By Michael Bachara
MONTPELIER — Today, Vermont’s state Senate passed a bill which would legalize social cannabis use for adults over the age of 21.
Under the Vermont legislation, an earlier version of which passed the Senate last summer, commercial sales of cannabis would not be allowed. But if the proposal is enacted, as is expected, the state would become the first to legalize marijuana by an act of lawmakers.
Gov. Phil Scott (R), who is expected to sign the bill, vetoed a social cannabis bill last May, stating he wasn’t opposed to social cannabis but wanted to form a committee to study the issue’s implementation in Vermont.
If signed, the bill allows limited growing of cannabis plants and removes the civil penalty and fine for possessing one ounce or less of cannabis.
According to the Burlington Free Press, Republicans in the state attempted a last-ditch effort to delay the bill until the report is released, but were not successful.

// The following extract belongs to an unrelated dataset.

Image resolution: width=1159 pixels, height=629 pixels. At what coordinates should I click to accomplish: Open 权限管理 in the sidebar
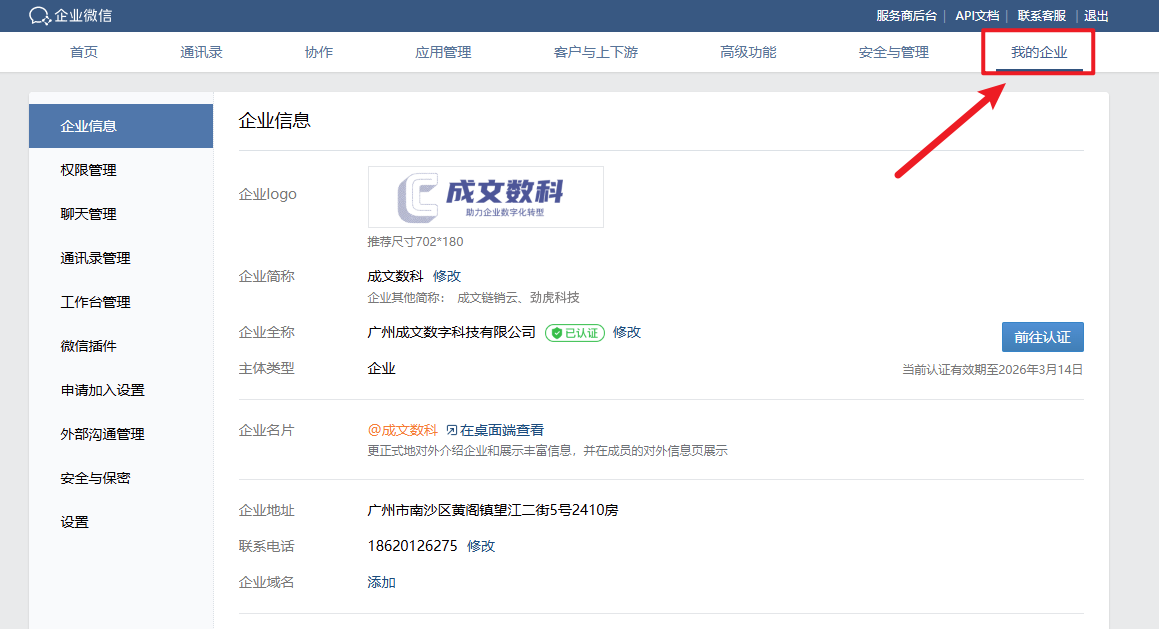[x=88, y=170]
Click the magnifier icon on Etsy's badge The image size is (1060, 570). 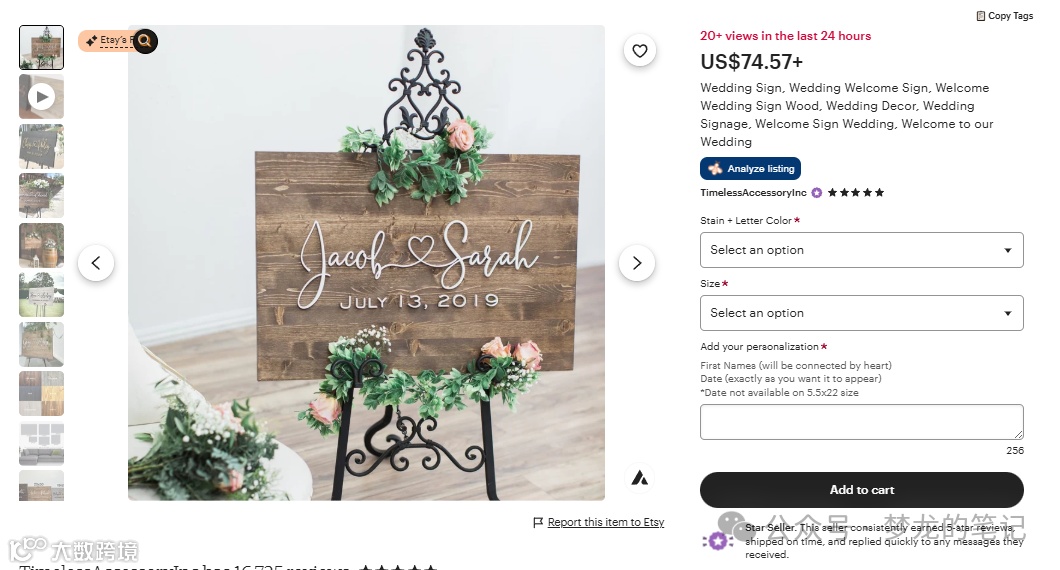click(145, 41)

Sen. Randy Brock, R-Franklin, who was recently appointed to fill a vacancy, said he voted against the bill after hearing opposition from educators, medical professionals, law enforcement officials and constituents.
“This is a federal question,” Brock said. “It needs to be decided federally.”
Legal cannabis proponents, celebrating the bill’s passage, have worked for years to tax and regulate the herb.
“This will be an important milestone for the legalization movement. When Gov. Scott signs this legislation, Vermont will become the first state in the country to end marijuana prohibition through legislative action,” Marijuana Policy Project interim director Matthew Schweich said.
“Now that yet another state has rejected marijuana prohibition, there is even more pressure for Congress to take action to prevent any federal interference from Attorney General Jeff Sessions. It’s time for the federal government to respect the authority of states to determine their own marijuana policies,” Schweich added.
This bill’s passage comes just days after Attorney General Jeff Sessions rescinded the 2013 Department of Justice guidelines directing federal prosecutors to avoid targeting businesses and individuals that are in compliance with state cannabis laws.
The law would take effect on July 1, 2018, if signed by Gov. Scott.